In [59]:
import pandas as pd
import json

# q: how can we represent players as feature vectors?
raw_features_fp = '/playpen-storage/levlevi/player-re-id/src/data/raw_features.json'
raw_features_df_fp = '/playpen-storage/levlevi/player-re-id/src/data/team_rosters_df.csv'
with open(raw_features_fp, 'r') as f:
    raw_features = json.load(f)
raw_features_df = pd.read_csv(raw_features_df_fp)

In [60]:
# which features are redundant?
df_redundant_features_dropped = raw_features_df[['team_id', 'player_id', 'jersey_number']]

df_redundant_features_dropped['player_in_game'] = [False] * len(df_redundant_features_dropped)

# which features can be one-hot encoded?
df_one_hot_team_id = pd.get_dummies(df_redundant_features_dropped, columns=['team_id'])

A value is trying to be set on a copy of a slice from a DataFrame.
Try using .loc[row_indexer,col_indexer] = value instead

See the caveats in the documentation: https://pandas.pydata.org/pandas-docs/stable/user_guide/indexing.html#returning-a-view-versus-a-copy
  df_redundant_features_dropped['player_in_game'] = [False] * len(df_redundant_features_dropped)


### Convert Ground-Truth Features to Embeddings (1x45)
***

In [61]:
import pandas as pd
import numpy as np
from gensim.models import FastText
from sklearn.preprocessing import StandardScaler

JERSEY_VECTOR_SIZE = 30
df = df_one_hot_team_id.copy()

# prepare data for FastText embedding
jersey_numbers = df['jersey_number'].astype(str).tolist()

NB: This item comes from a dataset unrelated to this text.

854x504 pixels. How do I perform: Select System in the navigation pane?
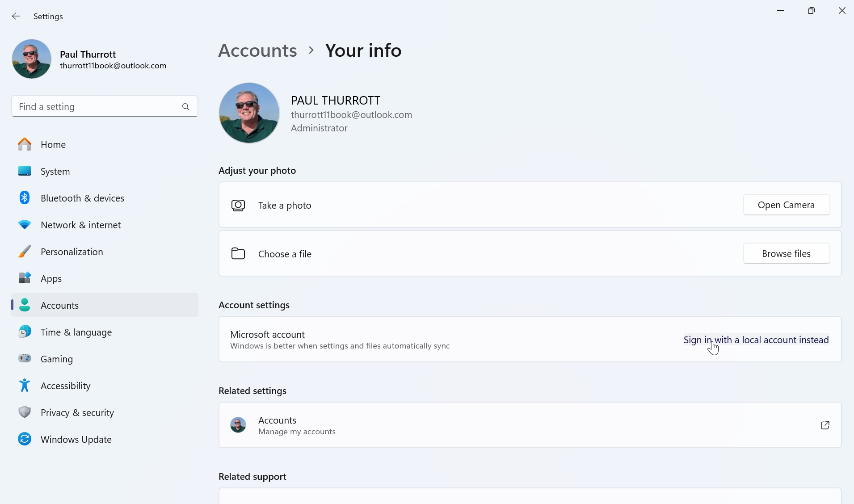55,171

sentences = [[char for char in number] for number in jersey_numbers]
# train a FastText model
model = FastText(sentences, vector_size=JERSEY_VECTOR_SIZE, window=1, min_count=1, sg=1)

# get embeddings for jersey numbers
def get_embedding(number):
    return model.wv[number]
df['jersey_embedding'] = df['jersey_number'].apply(lambda x: get_embedding(x))
# expand the embeddings into separate columns
embeddings = pd.DataFrame(df['jersey_embedding'].tolist(), index=df.index)

# add jersey embeddings
df = df.drop(columns=['jersey_embedding', 'jersey_number']).join(embeddings)

# boolean columns
bool_columns = df.select_dtypes(include='bool').columns
df[bool_columns] = df[bool_columns].astype(int)
# convert all columns to float
df = df.astype(float)

# select feature columns
feature_columns = [col for col in df.columns if col != 'player_id']
X = df[feature_columns]

# remove column indexes
X_no_columns = X.copy()
X_no_columns.columns = np.arange(len(X.columns))

# X
player_ground_truth_embeddings = X_no_columns

# target column (labels)
labels = df['player_id']

### Convert Predictions to Embeddings
***

In [62]:
import ast

# how can we convert model predictions to feature vectors?
# human labels for 50 tracklet test set
with open('/playpen-storage/levlevi/player-re-id/src/data/_50_game_reid_benchmark_/annotations.json') as f:
    annotations = json.load(f)
    
# convert raw florence preditions to dict
florence_predictions_fp = '/playpen-storage/levlevi/player-re-id/src/data/florence_100_track_bm_results.json'
def read_florence_predictions(fp):
    with open(fp, 'r') as f:
        florence_predictions = f.readlines()
    predictions = {}
    for p in florence_predictions:
        key = p.split(':')[0]
        values = ast.literal_eval('{' + '{'.join(p.split('{')[1: ]))
        predictions[key] = values
    return predictions
predictions = read_florence_predictions(florence_predictions_fp)

# roster metadata
with open("/playpen-storage/levlevi/player-re-id/src/data/raw_features.json", 'r') as f:
    rosters = json.load(f)

In [63]:
from typing import List
from collections import Counter

# get most common race from list
def get_maj_race(races):
    if len(races) == 0:
        return None
    counter = Counter(races)
    return counter.most_common(1)[0][0]

# get most common player postion from list
def get_maj_position(positions):
    if len(positions) == 0:
        return None
    counter = Counter(positions)
    return counter.most_common(1)[0][0]

# get most common jersey number from list
def get_maj_jersey_number(jersey_numbers):
    if len(jersey_numbers) == 0:
        return None
    counter = Counter(jersey_numbers)
    return counter.most_common(1)[0][0]

In [64]:
import re
import os
from glob import glob
from difflib import SequenceMatcher

HUDL_GAME_LOGS_DIR = '/mnt/sun/levlevi/nba-plus-statvu-dataset/hudl-game-logs'
# id: fp
game_logs_map = {
    f.split('.')[-2]: os.path.join(HUDL_GAME_LOGS_DIR, f) for f in os.listdir(HUDL_GAME_LOGS_DIR)
}

def calculate_string_similarity_score(string_one, string_two):
    return SequenceMatcher(None, string_one, string_two).ratio()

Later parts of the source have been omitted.